PubMed 25249569

Referenced in Channelpedia wiki pages of: none

Automatically associated channels: KCNQ1 , Kv11.1 , Kv7.1 , Slo1

Title: Hyperphosphorylation of RyRs underlies triggered activity in transgenic rabbit model of LQT2 syndrome.

Authors: Dmitry Terentyev, Colin M Rees, Weiyan Li, Leroy L Cooper, Hitesh K Jindal, Xuwen Peng, YiChun Lu, Radmila Terentyeva, Katja E Odening, Jean Daley, Kamana Bist, Bum-Rak Choi, Alain Karma, Gideon Koren

Journal, date & volume: Circ.

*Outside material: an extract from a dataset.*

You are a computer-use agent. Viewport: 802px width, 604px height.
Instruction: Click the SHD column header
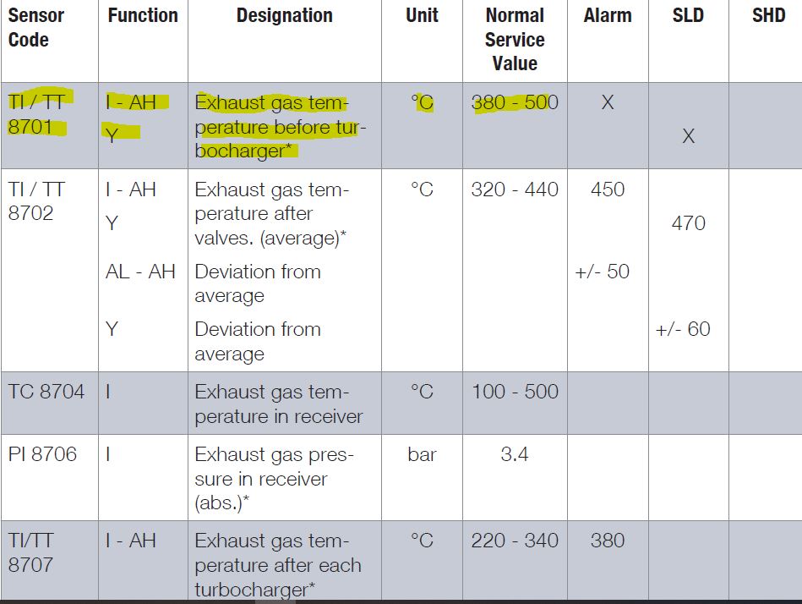pos(767,16)
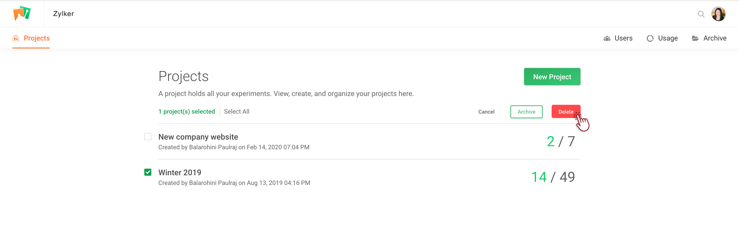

Res., 2014 Nov 7 , 115, 919-28

PubMed link:

Loss-of-function mutations in human ether go-go (HERG) potassium channels underlie long QT syndrome type 2 (LQT2) and are associated with fatal ventricular tachyarrhythmia. Previously, most studies focused on plasma membrane-related pathways involved in arrhythmogenesis in long QT syndrome, whereas proarrhythmic changes in intracellular Ca(2+) handling remained unexplored.We investigated the remodeling of Ca(2+) homeostasis in ventricular cardiomyocytes derived from transgenic rabbit model of LQT2 to determine whether these changes contribute to triggered activity in the form of early after depolarizations (EADs).Confocal Ca(2+) imaging revealed decrease in amplitude of Ca(2+) transients and sarcoplasmic reticulum Ca(2+) content in LQT2 myocytes. Experiments using sarcoplasmic reticulum-entrapped Ca(2+) indicator demonstrated enhanced ryanodine receptor (RyR)-mediated sarcoplasmic reticulum Ca(2+) leak in LQT2 cells. Western blot analyses showed increased phosphorylation of RyR in LQT2 myocytes versus controls. Coimmunoprecipitation experiments demonstrated loss of protein phosphatases type 1 and type 2 from the RyR complex. Stimulation of LQT2 cells with β-adrenergic agonist isoproterenol resulted in prolongation of the plateau of action potentials accompanied by aberrant Ca(2+) releases and EADs, which were abolished by inhibition of Ca(2+)/calmodulin-dependent protein kinase type 2. Computer simulations showed that late aberrant Ca(2+) releases caused by RyR hyperactivity promote EADs and underlie the enhanced triggered activity through increased forward mode of Na(+)/Ca(2+) exchanger type 1.Hyperactive, hyperphosphorylated RyRs because of reduced local phosphatase activity enhance triggered activity in LQT2 syndrome. EADs are promoted by aberrant RyR-mediated Ca(2+) releases that are present despite a reduction of sarcoplasmic reticulum content. Those releases increase forward mode Na(+)/Ca(2+) exchanger type 1, thereby slowing repolarization and enabling L-type Ca(2+) current reactivation.